JPMorgan Chase (JPM) said Thursday that it has fulfilled its commitment under the national mortgage settlement to refinance borrowers and provide consumer relief in California and Florida.
In its quarterly progress report to Joseph Smith, the independent monitor assigned to oversee the $25 billion settlement, Chase said it refinanced more than 12,000 underwater borrowers who are current on their loans but owe more than the value of their homes, completing its $500 million refinancing commitment. Chase also agreed to provide $1.95 billion to consumers in California and $1 billion in Florida, which fulfills separate but related settlement agreements signed with attorneys general in those states.

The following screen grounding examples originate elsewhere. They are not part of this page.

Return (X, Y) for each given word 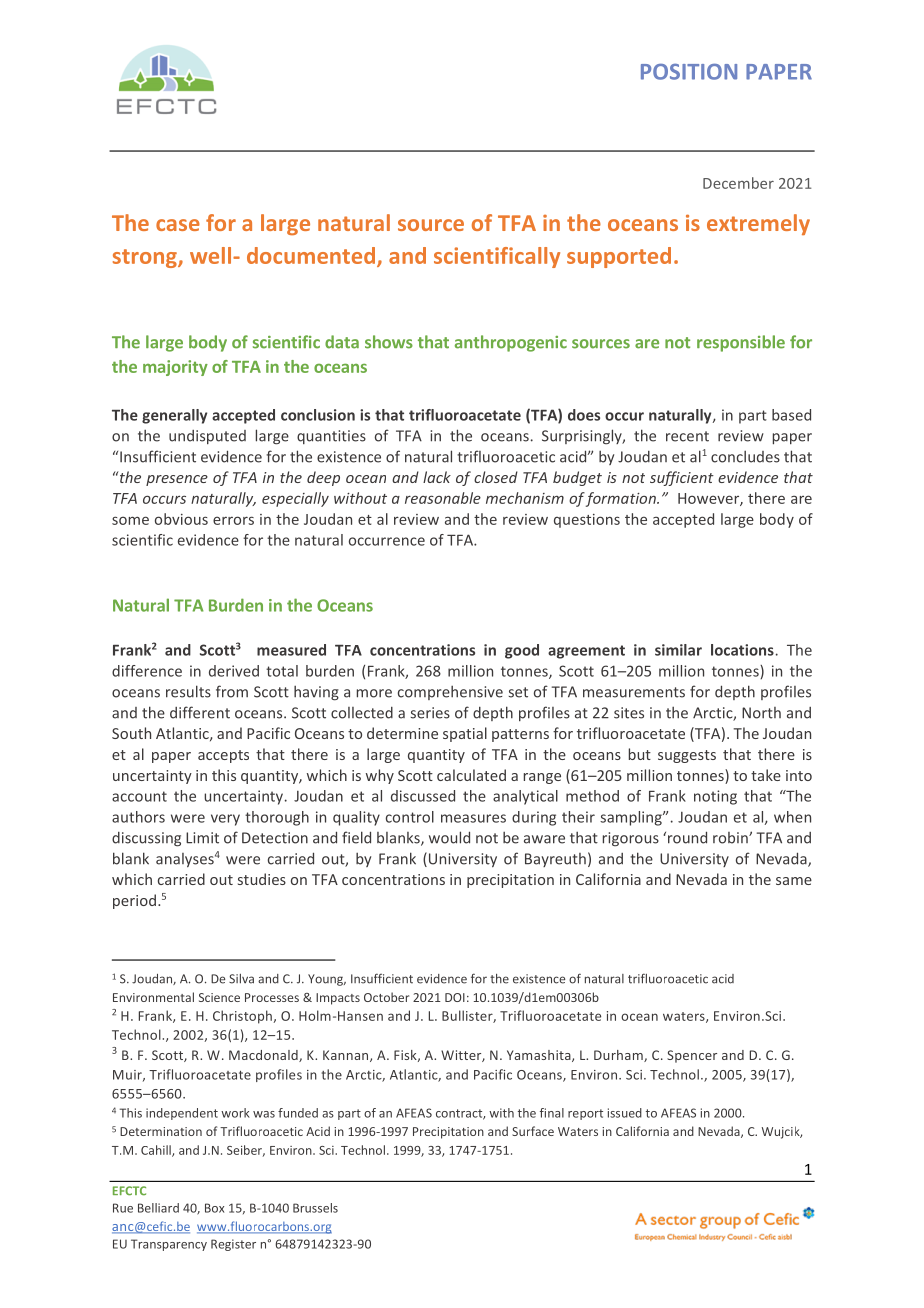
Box (214, 1208)
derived (234, 671)
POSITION (689, 72)
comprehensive (450, 692)
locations (742, 650)
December (738, 183)
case (178, 225)
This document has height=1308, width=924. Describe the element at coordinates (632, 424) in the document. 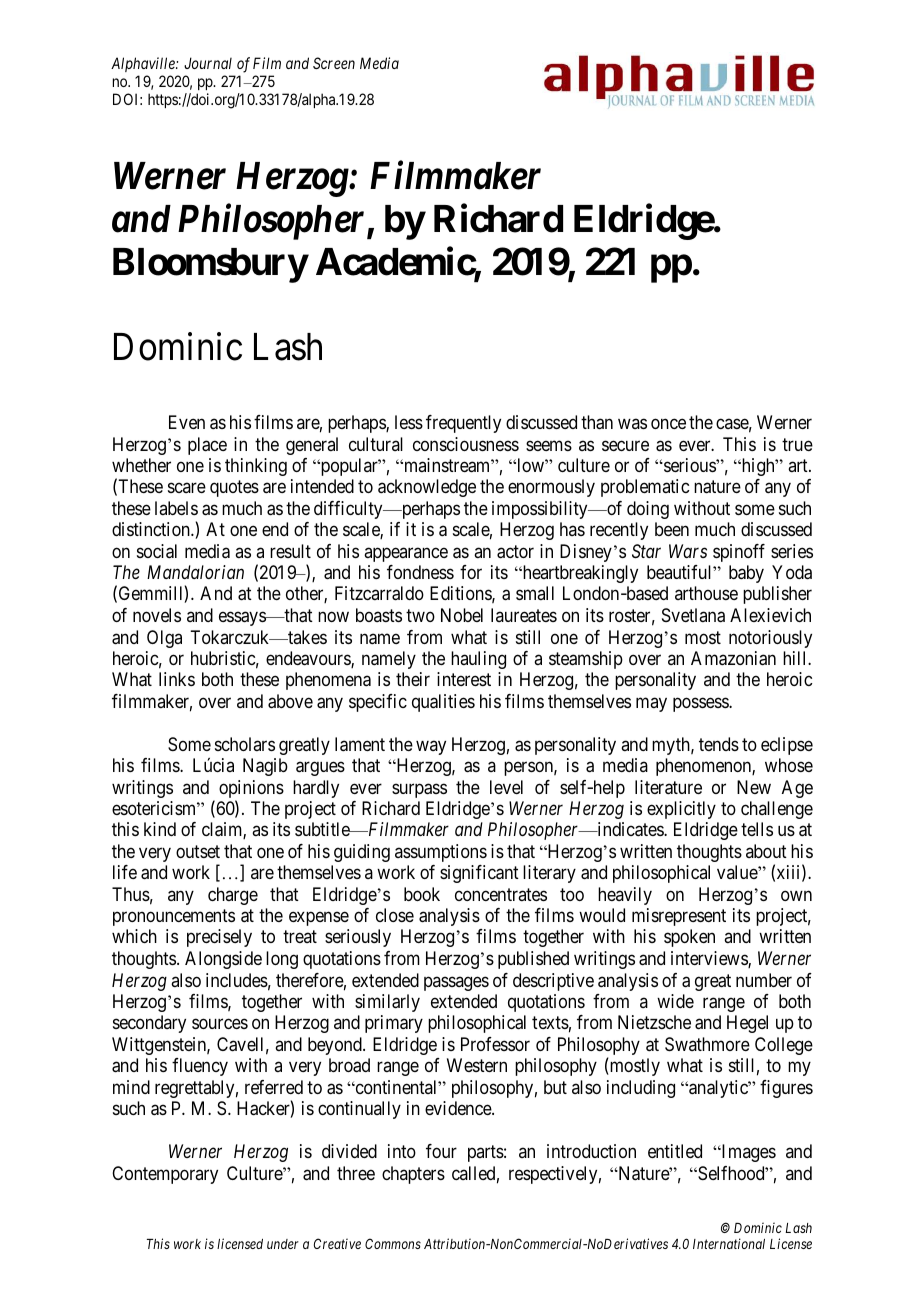

I see `was` at that location.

The national mortgage settlement stems from allegations that the nation's five-largest mortgage servicers abused delinquent borrowers by rushing through foreclosure documents. Under the deal signed with 49 state attorneys general, Chase, Bank of America (BAC). Citigroup (NYSE:C), Wells Fargo (WFC) and Ally Financial have three years to provide $25 billion of relief to borrowers in the form of principal reductions, short sales, second-lien forgiveness and refinancings.
The banks are supposed to provide a combined $17 billion in "soft money" payments toward principal forgiveness of first and second liens, short sales and $3 billion in refinancings. The remaining $5 billion of the settlement came in the form of cash payments to the states.
Mortgage servicers have two years to meet 75% of their goals that give them credits toward the settlement, and all are moving quickly to complete the process to avoid facing steep fines. They have another year to meet the remaining 25% of their obligations.
Frank Bisignano, co-chief operating officer and chief executive of Chase Mortgage Banking, said Thursday the bank has offered a total of $7 billion in relief so far to struggling homeowners.
"In just over six months, Chase has helped 75,000 mortgage customers and offered relief to more than 40,000 individuals and families so they can stay in their homes," Bisignano said in a statement.
The bank said it expects to complete its obligations under the settlement well before the deadline.
On Wednesday, Bank of America (BAC) said it expects to meet all its financial obligations by the end of February.
Smith, the settlement's monitor, will detail the progress of all the other servicers in a report Monday.
Chase has approved or completed $3 billion in first-lien modifications for nearly 30,000 defaulted borrowers through Sept. 30, a significant increase from the $367 million in first-lien mods completed in the four-month period that ended in June. Borrowers who received principal reductions got an average writedown of $97,000 on their loans.
Chase also said it has implemented all 320 servicing standards required under the settlement. It did not provide a breakdown of short-sale activities.